Amadeo fue más que un gran recuerdo; fue el precursor del arquero-jugador incorporando los pies a su todo, acaso como parte de su sueño de “centre forward” cuando vino desde Rufino a probarse a River en el comienzo de la década del 40’.
Le agregó a su presencia elegante, atlética y cuidada una estética nueva que empezó en lo técnico con la pegada precisa de su empeine buscando al compañero sin marca, saliendo corto o pidiéndola en el borde del área para dinamizar el juego. Su estilo se anticipó siempre a las modificaciones reglamentarias pues había nacido para interpretar el puesto hasta convertirse en un inequívoco paradigma de todas las generaciones futuras.
Dicen que murió Amadeo. No es cierto. ¿Cuando? Mientras exista el Monumental existirá Amadeo. Estará en sus espacios y en los recuerdos de todas las épocas de esplendor cuando la hinchada cantaba: “La gente ya no come por ver a Walter Gómez…y A-ma-deo, A-ma-deo”. Estará con su osadía de jugar sin rodilleras, de ponerse camisetas con colores vivos, de enfundar sus manos en “revolucionarios” guantes que los demás arqueros desconocían, de formar barreras piramidales, de marcar la salida de sus defensores, de cuidar su peinado inamovible y ondulado hasta alcanzar a sus patillas simétricas.

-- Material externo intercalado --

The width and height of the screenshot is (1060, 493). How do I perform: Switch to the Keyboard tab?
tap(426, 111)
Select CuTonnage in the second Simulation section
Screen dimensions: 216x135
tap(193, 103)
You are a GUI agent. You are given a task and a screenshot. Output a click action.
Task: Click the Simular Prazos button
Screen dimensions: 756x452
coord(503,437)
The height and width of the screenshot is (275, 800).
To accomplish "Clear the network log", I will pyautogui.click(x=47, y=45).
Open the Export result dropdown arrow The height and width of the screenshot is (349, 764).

Carrizo fue tirarla rápida y corta para que inicien el juego los laterales de tres décadas, darle con tres dedos para que la maten Adolfo o Ermindo, tirarla larga para el vacío creado por Angelito o enviarla larga para el pique de Artime o de Pinino. Pero además fue un buen compañero, un buen hombre, demasiado crédulo o ingenuo para aquellas épocas de muchachos nocturnales y mundanos.
Dicen que Amadeo murió. Pero ¿cuándo? Si cada vez que lo mataron, resucitó. ¿O no resucitó después de los 6 goles de Checoslovaquia en el Mundial de Suecia 58’ cuando el mundo era una aldea y no teníamos ni idea de quiénes eran y cómo jugaban los demás? Claro que sí: fue el mejor arquero de la Copa de las Naciones que Argentina ganó después de vencer a Portugal, a Inglaterra y a Brasil en su casa y con Pelé (3-0) en 1964. Y aunque después vino el fatídico pechito en la final contra Peñarol por la Libertadores (2-4 en Santiago), la respuesta de Amadeo fue seguir siendo el mejor arquero aquí y en Colombia, adonde también fue ídolo, maestro y espejo jugando para Millonarios entre los 43 y los 45 años en la agonía de su arte.
Dicen que Amadeo murió. Pero ¿cuándo? Si cientos de chicos quisieron ser arqueros, alcanzar la consagración y la gloria tomando algunas de las herramientas con la cuales Carrizo eternizó su estilo. No, no, imposible nombrar a todos, pero de dónde se nutrieron los Errea, los Gatti, los Irusta, los Pumpido, los Comizzo, los Barovero… todos fueron de manera directa o indirecta discípulos de Amadeo porque él no fue un arquero, fue el inventor de un puesto cuyo actor cuida el arco.
La muerte a los 93 años no es un hecho inesperado, pero genera una dolorosa lágrima.
Es que la memoria remite a las tardes de apogeo cuando la multitud deja grabada en los oídos de las tribunas el “A- ma-deo; A-ma-deo…» que se hace himno y pasión.
Dicen que Amadeo murió. Pero ¿cuándo? Si al recorrer el anillo del Monumental, trepar a sus tribunas, alcanzar sus plateas, acercarse al vestuario, ver soñar a niños y jóvenes con jugar al arco, su nombre florará en el espacio como una parte del propio club; él es River. Mientras haya arcos en los campos de juego habrá Carrizo porque ellos son la misma cosa cual inseparables amantes de un amor indisoluble.
No pregunten por quien doblan las campanas, están doblando por Amadeo, el inventor del arco.